What residents can do now:
- Develop an evacuation plan with multiple destinations
- Review insurance policies and catalog assets
- Collect and protect critical documents and records
- Prepare your house, inspect your roof and prune trees and shrubs
- Store food, water, and emergency supplies for at least 3 days
- Sign up for local weather alerts and warnings
“Behind the wheel is the last place you should be if Elsa hits Florida,” said Mark Jenkins, spokesperson for AAA – The Auto Club Group. “Driving in extreme weather conditions puts your life and the lives of first responders who may need to come to your rescue at risk. “
“AAA urges Floridians to make a plan now,” Jenkins continued. “If you plan to evacuate, leave early. If you’re planning on staying home, get the supplies you need now, so you don’t have to take a last-minute trip in bad weather.
Tips for driving on wet roads
- Slow down
- Increase your tracking distance
- Turn your headlights at
- Turn on your hazard lights disabled
- Avoid using cruise control
- Avoid flooded areas
- In case of poor visibility, park in a safe place and wait for the rain to subside
Don’t ignore evacuation warnings
More than a quarter of Floridians (29%) ignore evacuation warnings, recent report says AAA survey. Sixty percent of those who would evacuate say they would only leave if the hurricane was Category 3 or stronger.
Do not accumulate gasoline
AAA discourages drivers from hoarding gasoline before the storm hits. Instead, take only what you need.
“Gas outages” are always possible at gas stations in the days leading up to a storm. However, this is not the result of a “fuel shortage”. These outages are due to increased demand.
Gas stations can only hold a limited amount of fuel at any one time. If every driver stops to fill a tank and fill an extra gas can, these pumps will run dry quickly.
Despite the storm’s trajectory, refineries will continue to produce fuel and ship it to Florida. This gasoline arrives at ports in Florida and is delivered by tanker truck to gas stations in the region. These deliveries will continue until weather conditions make this operation unsafe.
It’s too late for flood insurance
The potential for storm surges and heavy downpours raises concerns about residential flooding. Due to a 30 day waiting period, it is too late to purchase flood insurance for this storm. However, there are a few things residents can do now to protect their property from rising waters.
Tips for avoiding flooding in your home:
- Place plastic sheeting and sandbags at door openings
- Check and seal openings in the roof, windows and doors
- Clear debris from gutters, drains and downspouts
Plan for future storms
“This is the first of what could be many storms targeting Florida over the next few months,” said Jennifer Pintacuda, president of Florida-based AAA insurance provider Auto Club Insurance Company of Florida. “After Elsa has passed, we encourage Floridians to speak to an agent about a flood insurance policy, to make sure they are protected for the next major storm.”
Top Reasons To Get Flood Insurance After Elsa Passes
- There is a 30 day waiting period.
- $ 69,000 was the average claim for flooding from 2005 to 2020.
- Home insurance does not normally cover flooding.
- Each zone is a flood zone; almost 20% of annual flood compensation claims come from homes in low risk areas.
- One inch of flooding can cause $ 27,000 in damage to your home.
A “preferred risk” flood insurance policy can cost about a dollar a day for coverage of $ 75,000 for structural damage and $ 30,000 for damage to contents inside the home.
* Coverage is subject to all terms, conditions, exclusions and limitations of the policy.
Only 13% of Florida households have flood insurance, although many more households are at imminent risk of flooding.
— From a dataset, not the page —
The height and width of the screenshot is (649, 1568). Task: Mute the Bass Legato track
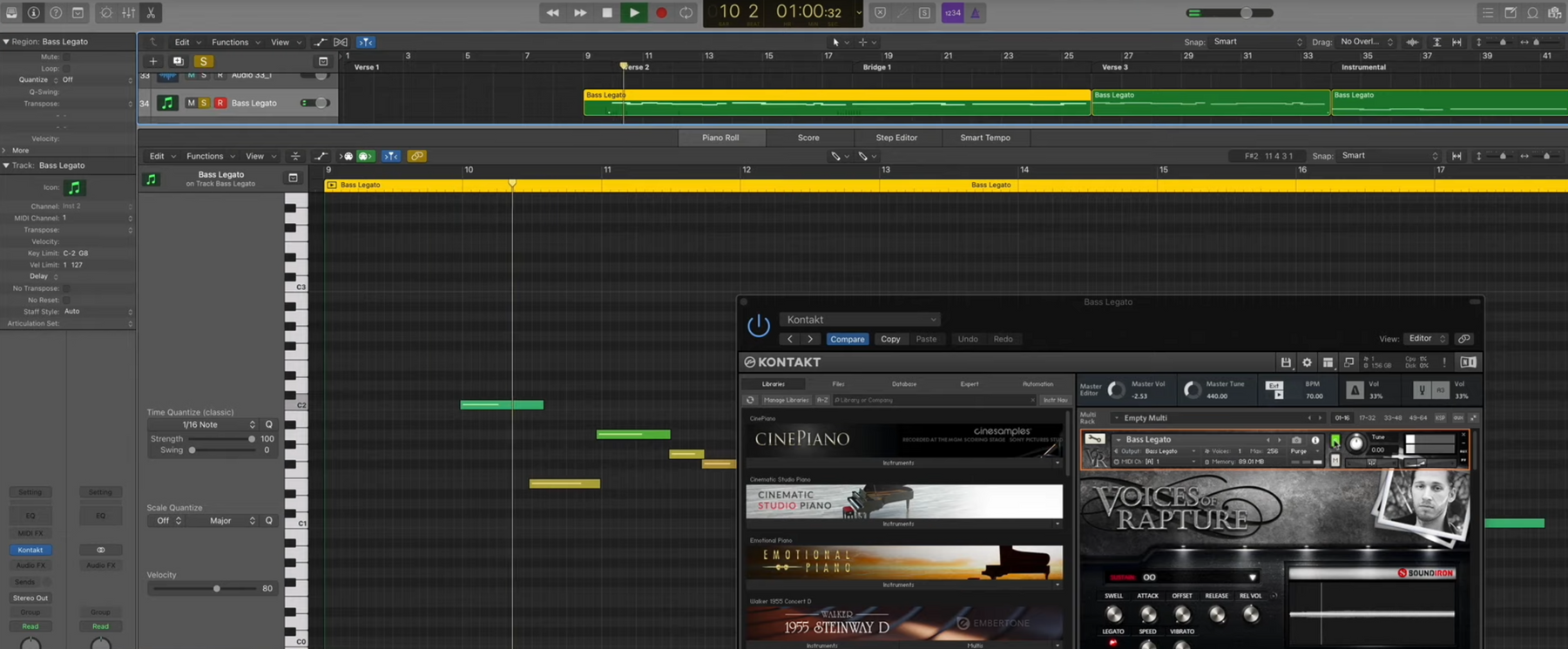(x=191, y=103)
New research shows more than 100,000 additional properties in Florida are at substantial risk of flooding compared to FEMA flood maps.
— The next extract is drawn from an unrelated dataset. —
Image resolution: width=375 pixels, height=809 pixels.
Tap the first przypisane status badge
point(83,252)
“Flooding is expected to be a major concern for Florida residents whether or not they live in a high-risk flood area,” Pintacuda said. “Even low-risk areas can be flooded if a hurricane flies over for several days. “
The AAA Consumer Pulse ™ survey was conducted online with residents living in Florida from March 12-18, 2021. A total of 400 residents responded to the survey. The survey results requested from all respondents have a maximum margin of error of ± 4.9% points. Responses are weighted by age and sex to ensure a reliable and accurate representation of the adult population (18+) in Florida.